Underlying mechanisms of sepsis

European researchers investigated the mechanism implicated in sepsis-mediated organ damage. A new role for neutrophil-releasing structures was revealed with therapeutic implications.

Sepsis is an inflammatory condition caused by bacteria such as Staphylococcus aureus and has potentially life-threatening consequences as key organs may be affected. The emergence of methicillin-resistant S. aureus (MRSA) hampers the effective treatment of blood infection (bacteraemia), thereby posing a serious hospital-associated health threat.

Insight into the immune mechanism associated with sepsis involves neutrophils that kill bacteria through phagocytosis, release of antimicrobial proteins or through neutrophil extracellular traps (NETs). NETs function to trap and kill bacteria but they can induce severe damage to the lung and the liver endothelium if they persist in the vasculature. NETs consist of DNA, histones and various enzymes (peptidyl arginine deiminase 4, neutrophil elastase, matrix metalloproteinase-9).

To understand how the composition of NETs may lead to the killing of bystander cells, the EU-funded NET-INJURY-IN-SEPSIS (Endothelial injury during sepsis: do NET-attached proteases participate in this process?) project utilised intravital microscopy to observe in vivo events. In a mouse model of MRSA infection, scientists looked at the liver and how the formation of NET structures impacted on liver morphology and the induction of sepsis.

Project members conclusively demonstrated that neutrophil elastase participated in NET formation and was indeed implicated in sepsis-mediated liver pathology.
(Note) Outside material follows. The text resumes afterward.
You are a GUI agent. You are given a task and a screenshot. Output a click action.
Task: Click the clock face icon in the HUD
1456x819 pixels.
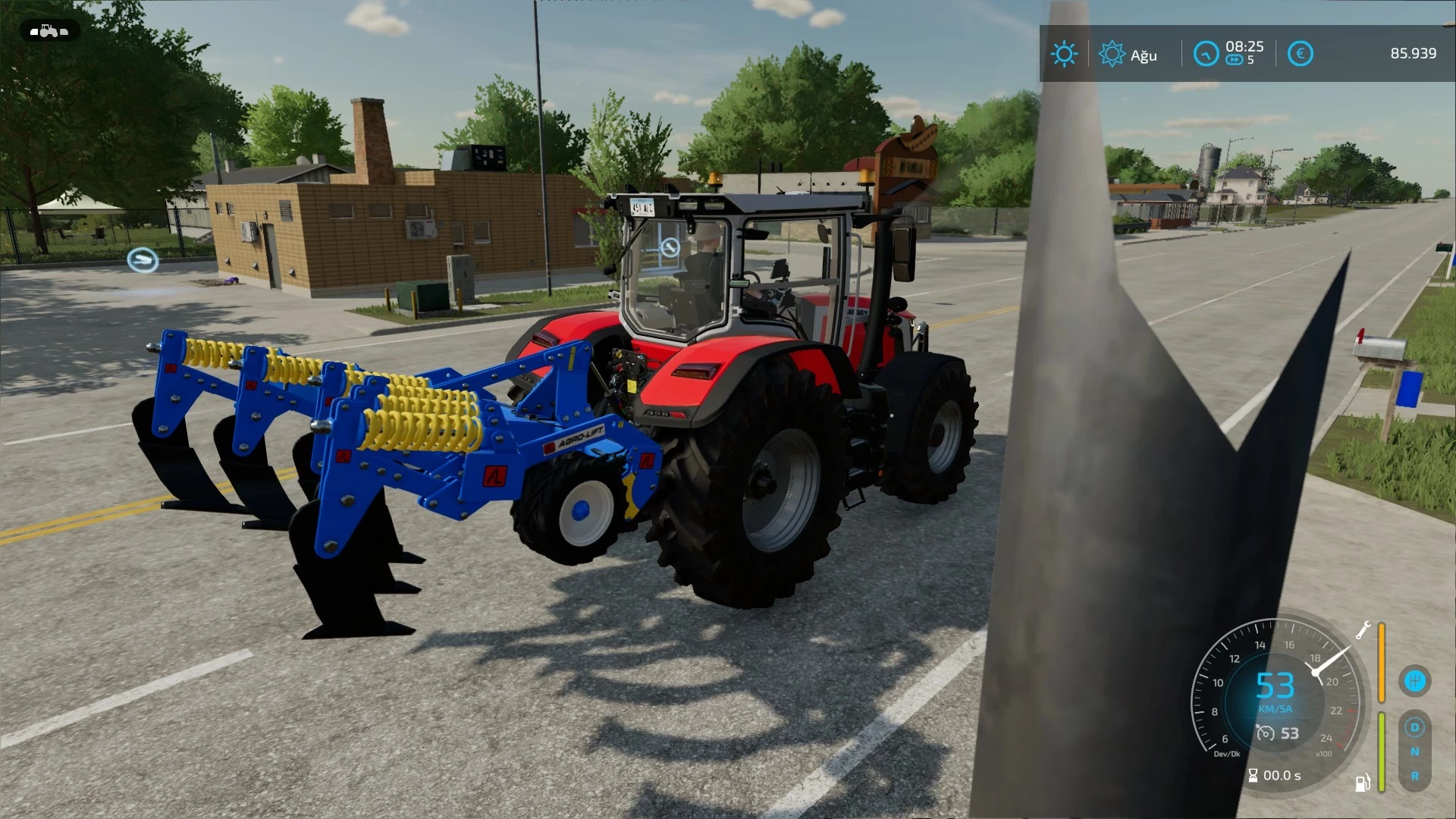pos(1207,53)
Moreover, genetic deficiency or pharmacological inhibition of neutrophil elastase prevented liver damage.

In another part of the study, researchers investigated how treatment with DNAse, which dissolves the DNA backbone of NETs, will affect NET persistence. Results indicated that DNAse alone was insufficient for preventing liver damage as it could not remove all NET constituents.

Taken together, the findings of the present work provided novel insight into the mechanism of sepsis-related inflammation and underscore the importance of NETs in disease pathology. They also suggest potential therapeutic interventions that could be used for other inflammatory conditions associated with NETs.